13 Şubat 1935. Amerika Birleşik Devletleri senatosunun Demokrat Parti lideri M. Robinson: (..) Dünyanın hiçbir yerinde bu kadar az bir zaman içinde bu derece değişkilik vuku bulmamıştır. (..) 1923 tarihli Lozan muahedesinden beri bu 17 milyon halkın yaşadığı inkılâblar şayanı hayret olarak tavsif edilebilir. Kapitülâsyon adı altında uzun senelerdenberi ecnebilere bahşedilen müsaadat ilga edilmiştir. Bilûmum ecnebi ordular memleketi terketmişlerdir. Hududlar tesbit edilmiş ve bunlar dahilinde tek bir ırk kültürü kurulmuştur. Çanakkale Boğazında, Marmara denizinde ve Karadeniz Boğazlarından serbest geçid her millete müsaade edilmiştir. 13 ilkteşrin 1923 te hükûmet merkezi Ankaraya nakledilmiş ve ayni ayın 29 unda da Türkiye tarzı hükûmeti Cumhûriyet olarak ilân ve Riyaseticumhur makamına Mustafa Kamâl intihab olunmuştur. 3 mart 1924 tenberi Türkiyede teokrasi nihayet bulmuştur. İslâm dünyasını resmen idare eden hilâfet makamı Türkiyede ilga edilmiş ve devlet kanunu olarak Kur’anın yerine Kanunu Medenî kaim olmuştur. Erkeklerin fesi, kadınların örtüsü ve kapalı tutulması, taaddüdü zevcat ve haremler ortadan kalkmıştır. Arab hurufatı yerine Lâtin alfabesi kabul edilmiş ve bu sayede çocuklar iki üç sene yerine bir senede okumak öğrenmeğe başlamışlardır. Eski ölçü sistemleri yerine metro sistemi ve bütün dünyada kullanılan gregorien takvimi kabul edilmiştir. 1924 tenberi medreseler kapatılmış ve herhangi bir mezhebden olursa olsun mekteblerde din tedrisi menedilmiştir. Şimdi bütün Türkiyeli çocuklar için ilk tahsil İngiliz sistemi ilkmekteblerde mecburî kılınmıştır (Cumhuriyet, 13 Şubat 1935, s. 6).

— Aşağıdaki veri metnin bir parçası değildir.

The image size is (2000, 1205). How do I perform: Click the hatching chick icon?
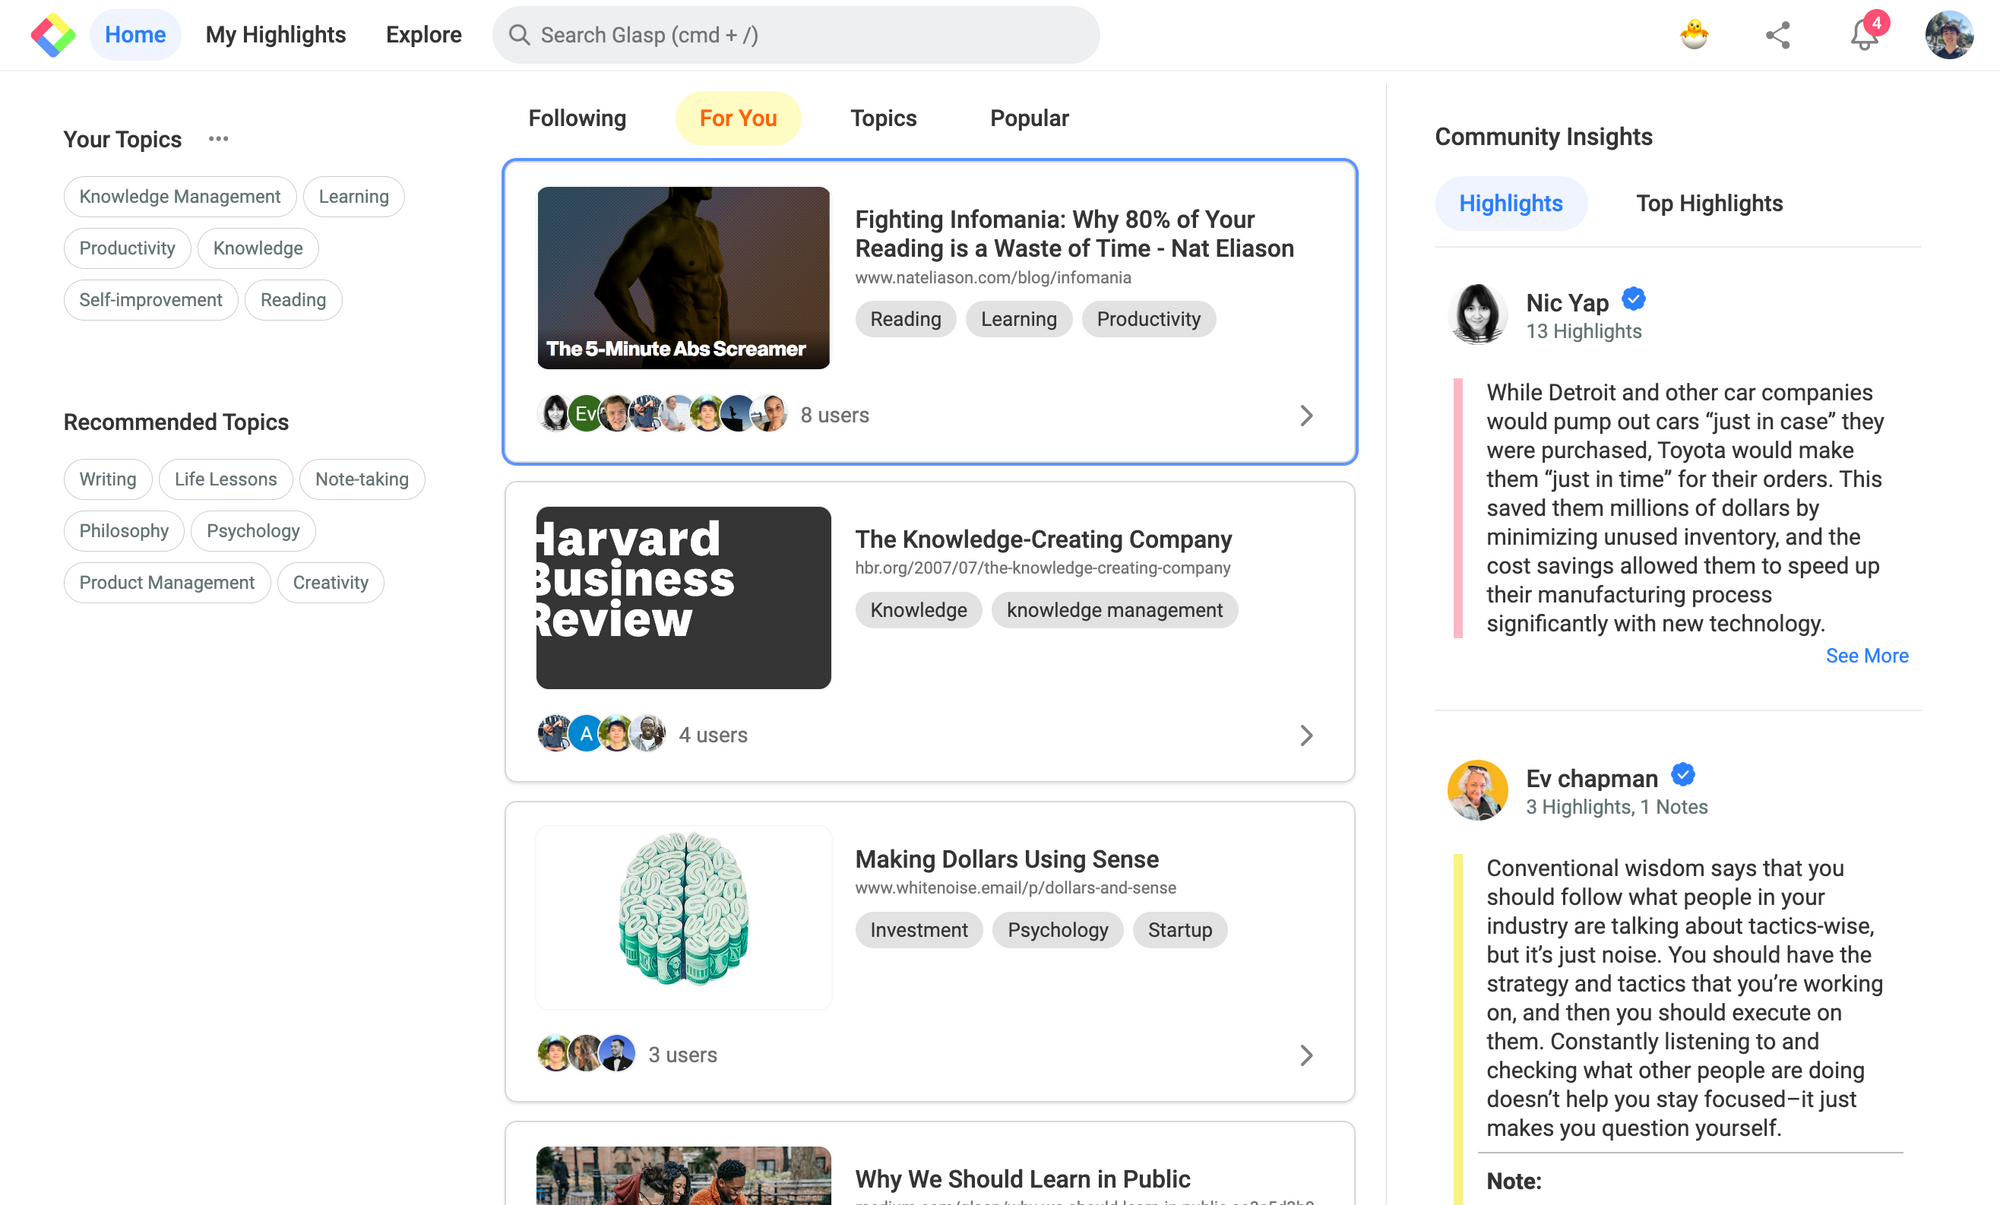1694,35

20 Ekim 1938. Britanya Dışişleri Bakanlığı birinci sekreteri R. F. Bowker’in mahrem muhtıraya derkenarı: Cumhurbaşkanının sık sık değişmesi, Türkiye’nin şimdiki anayasa gelişimi açısından uygun değildir (Salâhi R. Sonyel, İngiliz Belgelerinin Işığı Altında Atatürk’ün Son Günleri, 1971, s. 562).
3 Aralık 1938. İngiltere’nin Ankara’daki Büyükelçisi Percy Loraine’den Hariciye Nazırı Lord Halifax’a muhtıra: ..Kemalist Cumhuriyete dostluklarını göstermek yönünde İngiliz Kıralı, hükûmeti ve halkının almış olduğu tedbirlerin Türkler arasında yarattığı duyguları yeterlikle anlatabilmek için, ‘intiba, değerlendirme ve takdir’ gibi kelimeler yetmez (Salâhi R. Sonyel, İngiliz Belgelerinin Işığı Altında Atatürk’ün Son Günleri, 1971, s. 586).
Atatürk, Birleşik Krallık’ın ilgili diplomatik yetkilileri tarafından “Türkiye’nin İngiliz yanlısı politikasını başlatan” devlet adamı olarak ve İngiliz dilinin azimli öğrencisi İsmet İnönü, “bu politikanın kararlı destekçisi” olarak görülüyordu (F.O. 434/289/R 11929/1012/44; Aktaran: Dimitri Michalopoulos, “Yüzyıllık Düğüm: Musul Vilayeti” içinde Mütarekeden Sonra Musul’a Bir Bakış, 2020, s. 108).